Washington, May 4, 2010 -- Joelle Beck is one of roughly 17,000 teachers in the state of Illinois to be laid off before the next school year begins. Due to a $1.5 million deficit in her district, she and 25 other teachers will not be going back to class in the fall.
Beck's story is increasingly common. With more than a quarter of a million teachers across the country facing layoffs, the educational future of American students is increasingly uncertain.
"Our students will be struggling to keep their heads above water in classrooms of 30-plus students while one teacher attempts to meet the individual needs of each student and help them learn to their fullest potential," Beck said at a Capitol Hill press conference today. "A message is conveyed to our students that their education holds little value in the eyes of our government and that their future and their success is meaningless."
Teachers like Beck joined congressmen and teacher advocates today to support federal legislation to prevent the massive cuts.
"We can't shortchange kids and their education just as we're making inroads on genuine schools reforms that will transform public schools. The federal government didn't walk away from Wall Street, and it shouldn't walk away from our kids' public schools. Education should be considered too big to fail," said Randi Weingarten, head of the American Federation of Teachers.
Weingarten joined Sen. Tom Harkin, D-Iowa; Rep. George Miller, D-California; and Dennis Van Roekel, president of the National Education Association in announcing the "Pink Hearts, Not Pink Slips" campaign to draw attention to the impending layoffs and rally support to avert the cuts.
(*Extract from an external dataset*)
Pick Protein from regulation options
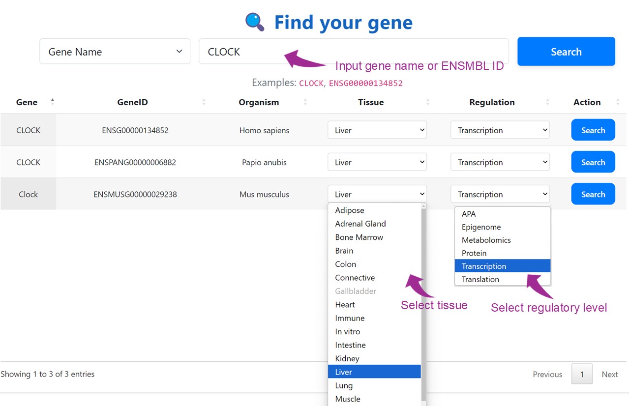Screen dimensions: 629x406 point(474,253)
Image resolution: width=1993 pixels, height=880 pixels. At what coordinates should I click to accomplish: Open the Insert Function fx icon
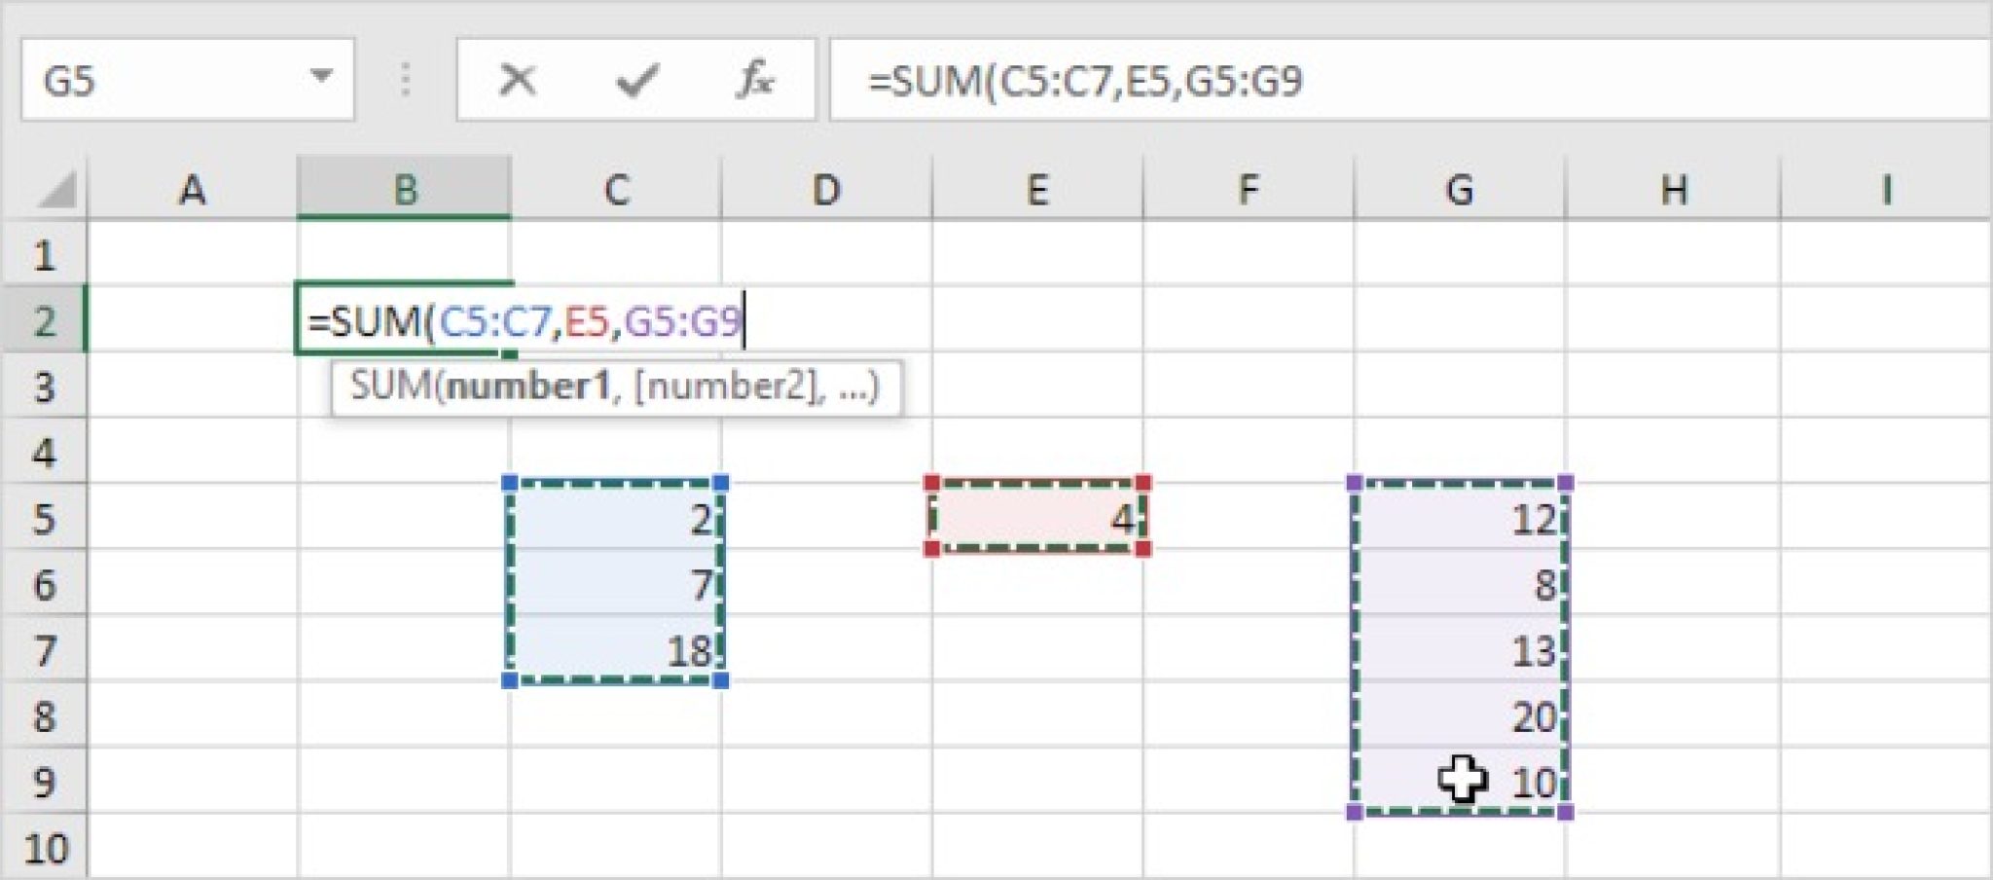(755, 80)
Harkin, chairman of the appropriations subcommittee on education, has proposed legislation, the "Keep Our Educators Working Act," which would create a $23 billion education jobs fund to help states retain and hire teachers and other school staff members.
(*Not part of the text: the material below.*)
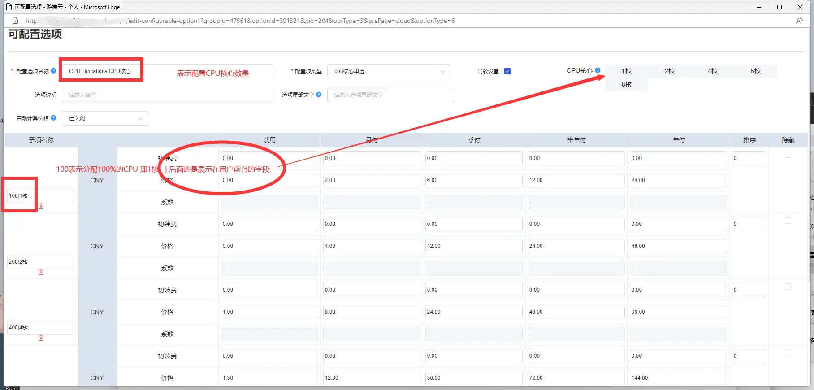
Task: Click the site lock icon in address bar
Action: pyautogui.click(x=15, y=21)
"This country is about to face a massive wave of layoffs in our schools and institutions of higher learning that could weaken our economic recovery and cause serious damage to our education system," Harkin said. "This bill is an investment in our kids, in our economy and in our future."
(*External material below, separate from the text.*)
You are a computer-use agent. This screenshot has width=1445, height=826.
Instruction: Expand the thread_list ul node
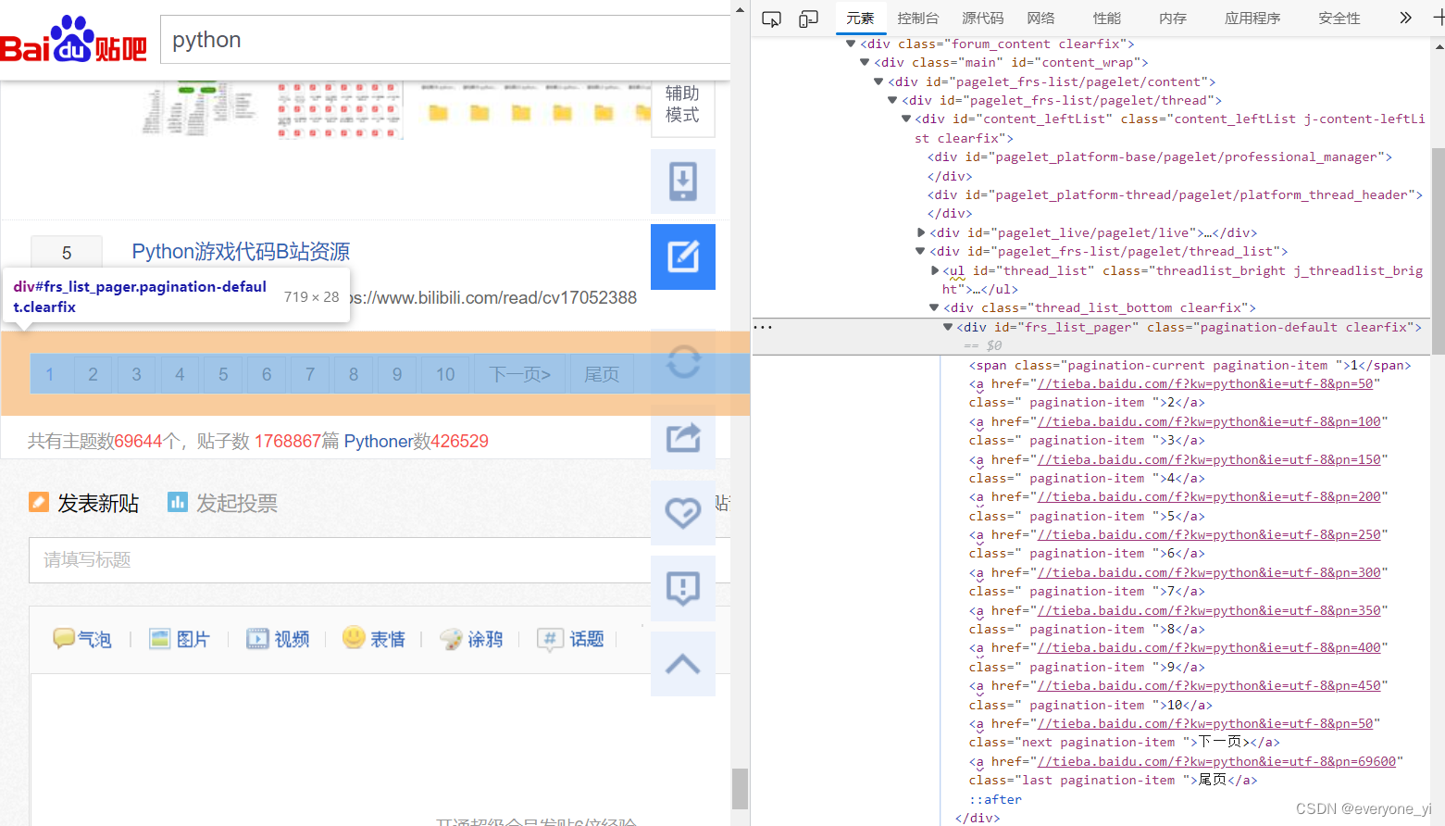tap(935, 270)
Teachers Face Layoffs as Stimulus Funding Shrinks
In addition to state budget shortfalls, stimulus funding for education is winding down. The Recovery Act, specifically the State Fiscal Stabilization Fund (SFSF), has helped save upwards of 300,000 education jobs. Since the Recovery Act was enacted, the Education Department has provided roughly $100 billion to states. The Harkin bill would, in essence, be an extension of SFSF funding.
With a steep funding "cliff" imminent, states will likely be forced to make broader cuts. Massive layoffs of teachers are expected to have a dramatic impact on students: come next fall students may face larger class sizes, fewer after-school and summer programs, and the elimination of certain subjects -- such as art, music, or advanced placement classes.
The numbers are staggering. Before the start of the next school year Education Secretary Arne Duncan has estimated up to 300,000 teachers could be laid off. California alone has already sent out over 23,000 pink slips.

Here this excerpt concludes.